WRFT
- Indianapolis, Indiana; United States;
- Broadcast area: Indianapolis area
- Frequency: 91.5 MHz
- Branding: 91.5 Flash FM

Programming
- Format: High school radio

Ownership
- Owner: Franklin Township Community School Corporation

History
- First air date: 1978
- Call sign meaning: "We R Franklin Township"; "Radio Franklin Township";

Technical information
- Licensing authority: FCC
- Facility ID: 22366
- Class: A
- ERP: 130 watts
- HAAT: 54 meters (177 ft)
- Transmitter coordinates: 39°40′33″N 86°00′56″W﻿ / ﻿39.67583°N 86.01556°W

Links
- Public license information: Public file; LMS;

= WRFT =

WRFT (91.5 FM) is a high school radio station broadcasting from Franklin Central High School in Indianapolis, Indiana, United States. The station is currently owned by Franklin Township Community School Corporation.

WRFT is a high school radio station operating at 91.5FM. It is located in the southern part of Indianapolis in Franklin Township and is housed in Franklin Central High School. The station has 130 watts of power and covers about two-thirds of Indianapolis. WRFT has always been operated by high school students with a general manager in charge of the overall operation. It is on the air 24 hours a day, every day of the year after going automated three years ago.
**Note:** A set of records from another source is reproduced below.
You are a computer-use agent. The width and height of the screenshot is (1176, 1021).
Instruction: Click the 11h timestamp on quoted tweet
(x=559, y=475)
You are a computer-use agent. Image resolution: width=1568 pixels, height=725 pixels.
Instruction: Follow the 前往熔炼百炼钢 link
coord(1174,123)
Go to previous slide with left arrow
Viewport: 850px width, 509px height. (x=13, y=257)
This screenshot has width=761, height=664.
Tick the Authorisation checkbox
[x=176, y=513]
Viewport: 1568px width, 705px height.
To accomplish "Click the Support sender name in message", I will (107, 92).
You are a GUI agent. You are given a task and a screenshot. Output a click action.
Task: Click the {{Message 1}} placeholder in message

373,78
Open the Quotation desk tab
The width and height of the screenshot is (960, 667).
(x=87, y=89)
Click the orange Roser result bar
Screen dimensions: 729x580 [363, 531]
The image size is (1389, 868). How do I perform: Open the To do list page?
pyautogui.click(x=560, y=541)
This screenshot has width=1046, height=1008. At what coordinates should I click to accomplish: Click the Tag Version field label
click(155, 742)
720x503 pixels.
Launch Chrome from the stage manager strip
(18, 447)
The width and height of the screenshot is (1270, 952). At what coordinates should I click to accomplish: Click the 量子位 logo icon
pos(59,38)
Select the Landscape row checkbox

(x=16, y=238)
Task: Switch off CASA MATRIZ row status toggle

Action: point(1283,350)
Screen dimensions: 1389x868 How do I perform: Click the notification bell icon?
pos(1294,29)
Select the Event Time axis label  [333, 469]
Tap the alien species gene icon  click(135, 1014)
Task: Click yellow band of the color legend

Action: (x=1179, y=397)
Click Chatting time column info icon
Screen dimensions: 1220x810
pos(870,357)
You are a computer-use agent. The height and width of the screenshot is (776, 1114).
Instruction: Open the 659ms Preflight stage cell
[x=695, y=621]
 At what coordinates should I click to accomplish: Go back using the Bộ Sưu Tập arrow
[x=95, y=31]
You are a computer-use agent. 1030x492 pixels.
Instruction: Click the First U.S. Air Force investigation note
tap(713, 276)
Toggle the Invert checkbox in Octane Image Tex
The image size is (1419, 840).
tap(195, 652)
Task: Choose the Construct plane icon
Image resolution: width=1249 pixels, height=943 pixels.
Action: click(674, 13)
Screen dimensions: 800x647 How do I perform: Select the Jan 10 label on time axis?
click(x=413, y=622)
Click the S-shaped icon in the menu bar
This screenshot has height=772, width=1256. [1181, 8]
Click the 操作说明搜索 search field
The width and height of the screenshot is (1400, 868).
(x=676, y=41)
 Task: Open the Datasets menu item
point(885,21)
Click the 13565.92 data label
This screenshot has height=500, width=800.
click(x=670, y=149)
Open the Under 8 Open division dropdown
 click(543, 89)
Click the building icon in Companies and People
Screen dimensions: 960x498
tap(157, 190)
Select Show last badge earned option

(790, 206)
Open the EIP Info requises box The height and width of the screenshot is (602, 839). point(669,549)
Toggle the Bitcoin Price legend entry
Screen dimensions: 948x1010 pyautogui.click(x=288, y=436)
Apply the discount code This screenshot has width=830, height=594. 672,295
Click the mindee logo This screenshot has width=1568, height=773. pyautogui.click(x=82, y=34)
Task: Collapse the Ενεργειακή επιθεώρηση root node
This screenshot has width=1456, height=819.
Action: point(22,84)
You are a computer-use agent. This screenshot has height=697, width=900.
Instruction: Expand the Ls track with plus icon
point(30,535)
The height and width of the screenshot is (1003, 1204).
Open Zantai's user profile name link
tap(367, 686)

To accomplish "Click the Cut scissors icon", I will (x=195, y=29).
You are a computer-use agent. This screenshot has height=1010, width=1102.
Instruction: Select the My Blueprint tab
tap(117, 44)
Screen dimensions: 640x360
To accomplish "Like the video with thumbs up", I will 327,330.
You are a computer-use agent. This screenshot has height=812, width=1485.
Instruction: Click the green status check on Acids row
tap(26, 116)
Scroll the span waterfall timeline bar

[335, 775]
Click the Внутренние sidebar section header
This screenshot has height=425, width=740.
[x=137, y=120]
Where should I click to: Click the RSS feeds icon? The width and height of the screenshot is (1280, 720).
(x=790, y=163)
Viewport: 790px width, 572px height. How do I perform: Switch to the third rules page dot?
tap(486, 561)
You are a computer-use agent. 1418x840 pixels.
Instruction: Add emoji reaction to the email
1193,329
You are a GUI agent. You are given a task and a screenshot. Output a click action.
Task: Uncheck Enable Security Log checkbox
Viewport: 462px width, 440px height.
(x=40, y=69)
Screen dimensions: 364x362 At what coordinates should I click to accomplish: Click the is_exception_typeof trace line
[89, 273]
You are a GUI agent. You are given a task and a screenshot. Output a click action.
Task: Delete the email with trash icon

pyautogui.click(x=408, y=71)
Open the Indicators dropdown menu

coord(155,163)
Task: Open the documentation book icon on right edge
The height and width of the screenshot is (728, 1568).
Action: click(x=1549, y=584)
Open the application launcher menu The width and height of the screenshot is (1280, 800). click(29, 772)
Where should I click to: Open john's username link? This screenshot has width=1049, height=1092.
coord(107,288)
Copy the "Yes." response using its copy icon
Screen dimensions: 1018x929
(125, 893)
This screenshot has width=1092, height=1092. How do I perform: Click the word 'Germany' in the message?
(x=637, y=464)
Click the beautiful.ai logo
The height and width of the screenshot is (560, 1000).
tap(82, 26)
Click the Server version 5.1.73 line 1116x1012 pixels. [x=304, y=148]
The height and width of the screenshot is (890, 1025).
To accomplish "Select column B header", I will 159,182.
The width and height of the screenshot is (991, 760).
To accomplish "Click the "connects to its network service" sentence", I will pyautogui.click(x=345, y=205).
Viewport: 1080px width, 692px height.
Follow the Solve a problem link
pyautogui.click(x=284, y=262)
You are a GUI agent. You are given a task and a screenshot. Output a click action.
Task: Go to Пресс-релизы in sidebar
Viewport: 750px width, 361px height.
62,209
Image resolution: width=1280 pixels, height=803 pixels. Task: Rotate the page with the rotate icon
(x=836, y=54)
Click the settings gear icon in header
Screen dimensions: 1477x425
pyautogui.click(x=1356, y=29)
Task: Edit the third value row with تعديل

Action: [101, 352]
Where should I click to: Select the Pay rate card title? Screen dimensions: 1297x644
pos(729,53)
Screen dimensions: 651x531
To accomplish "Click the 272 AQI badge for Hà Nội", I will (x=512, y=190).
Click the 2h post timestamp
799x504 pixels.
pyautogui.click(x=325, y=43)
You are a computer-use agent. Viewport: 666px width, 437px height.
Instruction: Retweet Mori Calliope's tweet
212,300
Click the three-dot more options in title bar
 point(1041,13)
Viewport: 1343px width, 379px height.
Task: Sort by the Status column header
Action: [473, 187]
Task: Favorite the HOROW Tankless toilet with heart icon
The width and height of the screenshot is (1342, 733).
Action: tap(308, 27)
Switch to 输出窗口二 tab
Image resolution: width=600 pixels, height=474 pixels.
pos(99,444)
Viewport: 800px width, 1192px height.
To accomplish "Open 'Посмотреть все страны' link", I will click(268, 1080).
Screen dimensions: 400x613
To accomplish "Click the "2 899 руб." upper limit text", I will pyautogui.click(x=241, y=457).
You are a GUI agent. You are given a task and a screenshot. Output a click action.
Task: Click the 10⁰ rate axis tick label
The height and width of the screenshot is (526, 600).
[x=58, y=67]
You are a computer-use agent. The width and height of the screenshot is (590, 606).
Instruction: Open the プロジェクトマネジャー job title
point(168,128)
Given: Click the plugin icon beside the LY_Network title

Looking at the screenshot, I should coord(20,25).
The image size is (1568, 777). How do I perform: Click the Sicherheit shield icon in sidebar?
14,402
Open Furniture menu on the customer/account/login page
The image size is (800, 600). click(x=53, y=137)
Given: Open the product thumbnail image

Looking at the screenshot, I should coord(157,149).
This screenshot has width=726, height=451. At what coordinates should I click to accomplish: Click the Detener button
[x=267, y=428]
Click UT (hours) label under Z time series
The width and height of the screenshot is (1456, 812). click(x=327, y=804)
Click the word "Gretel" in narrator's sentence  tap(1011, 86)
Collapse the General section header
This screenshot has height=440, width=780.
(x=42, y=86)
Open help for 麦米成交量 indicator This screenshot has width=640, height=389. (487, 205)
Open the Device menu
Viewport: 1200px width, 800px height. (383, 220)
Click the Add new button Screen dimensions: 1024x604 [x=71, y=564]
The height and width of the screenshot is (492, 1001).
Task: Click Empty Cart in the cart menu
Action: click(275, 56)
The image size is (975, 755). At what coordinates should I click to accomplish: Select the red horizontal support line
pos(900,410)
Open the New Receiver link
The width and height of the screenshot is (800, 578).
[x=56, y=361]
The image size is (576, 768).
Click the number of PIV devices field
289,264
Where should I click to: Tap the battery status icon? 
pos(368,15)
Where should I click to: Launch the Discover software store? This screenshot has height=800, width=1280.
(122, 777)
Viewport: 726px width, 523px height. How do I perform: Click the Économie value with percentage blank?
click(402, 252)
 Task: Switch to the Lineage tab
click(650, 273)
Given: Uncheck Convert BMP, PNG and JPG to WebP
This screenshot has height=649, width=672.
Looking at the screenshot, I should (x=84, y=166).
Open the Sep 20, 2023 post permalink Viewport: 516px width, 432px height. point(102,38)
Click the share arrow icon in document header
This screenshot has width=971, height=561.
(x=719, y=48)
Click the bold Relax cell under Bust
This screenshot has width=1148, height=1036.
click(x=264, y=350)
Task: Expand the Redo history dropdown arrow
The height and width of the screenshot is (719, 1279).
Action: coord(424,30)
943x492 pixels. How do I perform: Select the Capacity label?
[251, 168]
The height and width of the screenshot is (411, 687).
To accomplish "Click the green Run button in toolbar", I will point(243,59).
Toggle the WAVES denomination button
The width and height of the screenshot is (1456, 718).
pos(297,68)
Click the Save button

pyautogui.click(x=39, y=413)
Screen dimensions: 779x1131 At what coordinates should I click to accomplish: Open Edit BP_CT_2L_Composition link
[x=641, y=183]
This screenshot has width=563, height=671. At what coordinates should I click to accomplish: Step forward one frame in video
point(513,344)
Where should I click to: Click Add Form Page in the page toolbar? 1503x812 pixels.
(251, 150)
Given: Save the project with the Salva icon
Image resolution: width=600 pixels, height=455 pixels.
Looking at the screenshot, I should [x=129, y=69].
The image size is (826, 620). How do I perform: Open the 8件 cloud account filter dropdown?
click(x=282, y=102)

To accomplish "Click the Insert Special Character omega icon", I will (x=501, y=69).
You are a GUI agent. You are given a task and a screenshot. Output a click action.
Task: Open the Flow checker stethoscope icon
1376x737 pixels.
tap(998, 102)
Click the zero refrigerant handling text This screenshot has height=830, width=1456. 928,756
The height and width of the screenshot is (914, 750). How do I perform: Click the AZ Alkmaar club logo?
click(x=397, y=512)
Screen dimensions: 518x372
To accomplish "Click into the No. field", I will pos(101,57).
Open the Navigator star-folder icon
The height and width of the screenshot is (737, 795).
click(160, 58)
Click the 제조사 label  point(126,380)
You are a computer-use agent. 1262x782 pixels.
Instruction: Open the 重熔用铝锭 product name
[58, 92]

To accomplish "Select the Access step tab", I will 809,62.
Generally, WRFT programs to serve Franklin Township and broadcasts programs and announcements pertaining to the immediate area. WRFT was the first station in the area, and one of the first in the state, to feature a regular remote broadcast during the high school football season. "The Friday Morning Sports Show," originates from the local Chick-fil-A every Friday morning from 6–7 o'clock.